On May 15, nearly one month after the bundles were first reported, the National Music Publishers’ Association (NMPA) sent Spotify a cease and desist letter for allegedly hosting unlicensed lyrics, music videos and podcast content on the service. The following day, the Mechanical Licensing Collective (the MLC) sued the streaming company, alleging it had “improperly” classified its premium tiers as bundles.

Later in May, NMPA president/CEO David Israelite sent a letter to Judiciary Committee leadership in both the U.S. House and Senate asking for an overhaul of the statutory license in section 115 of the Copyright Act, which “prevents private negotiations in a free market” for mechanical royalty rates for songwriters and music publishers in the United States. At the NMPA’s annual meeting on June 12, Israelite announced that the organization had filed an official complaint with the Federal Trade Commission (FTC) and sent letters to the attorneys general for nine states along with consumer trade groups, alleging Spotify has violated the Restore Online Shoppers’ Confidence Act (“ROSCA”), section 5 of the FTC Act and other consumer protection laws.
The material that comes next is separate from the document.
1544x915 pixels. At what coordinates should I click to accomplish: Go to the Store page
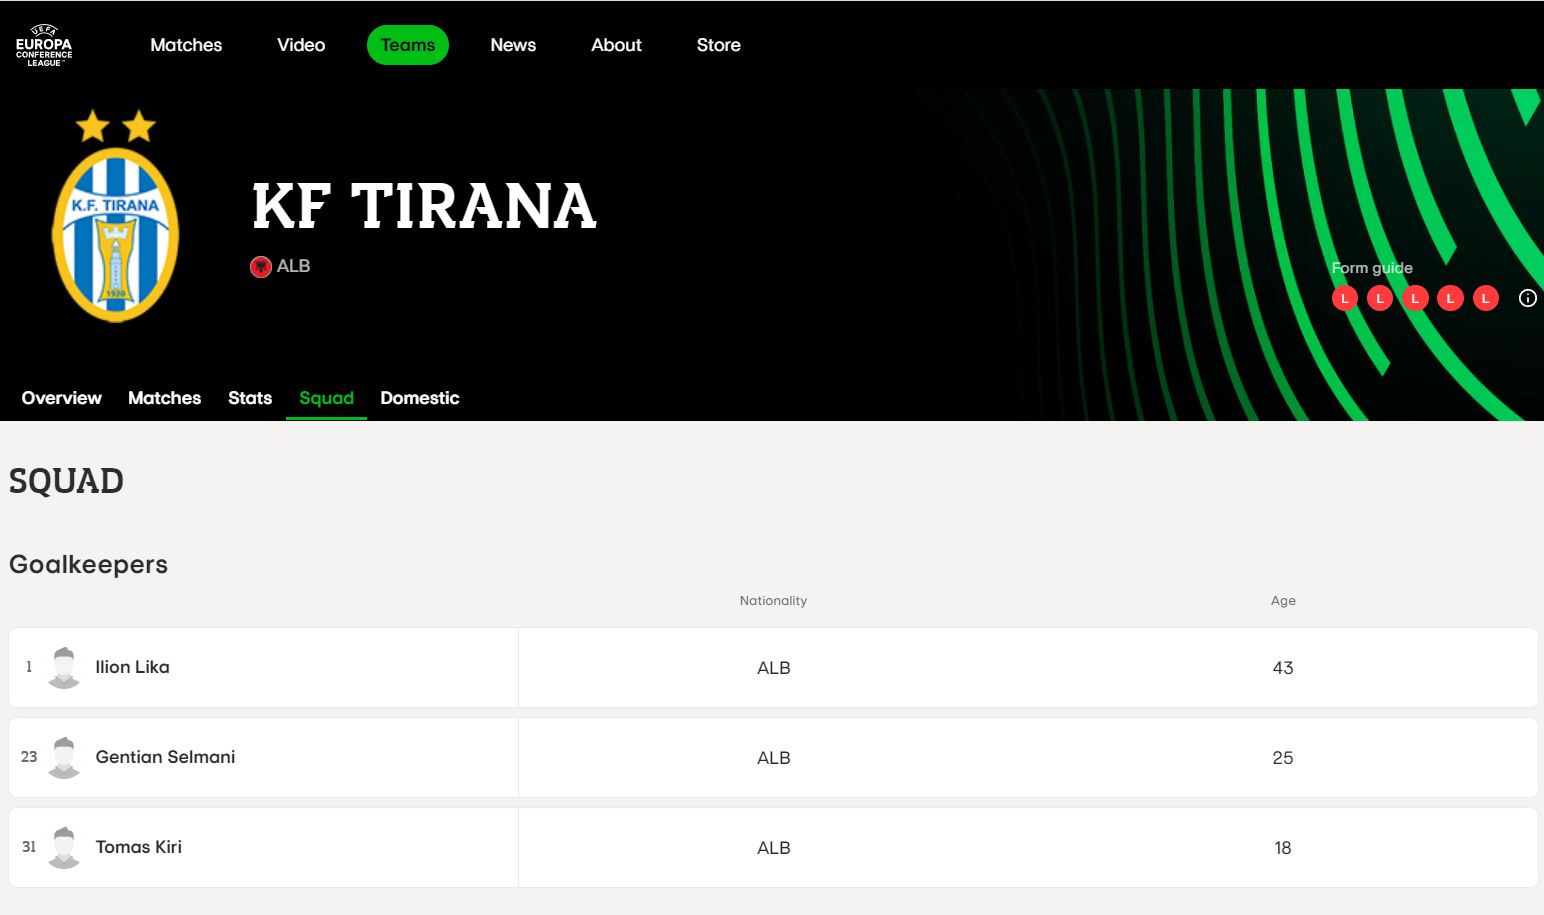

Spotify has hit back at the various actions taken by the NMPA, at various points calling its accusations “baseless” and “misleading.” Of the MLC lawsuit, the streamer argued that “bundles were a critical component” of the Phono IV agreement struck between publishers and streaming services, that “multiple DSPs include bundles as part of their mix of subscription offerings” and that it “paid a record amount to publishers and [collecting] societies in 2023 and is on track to pay out an even larger amount in 2024.”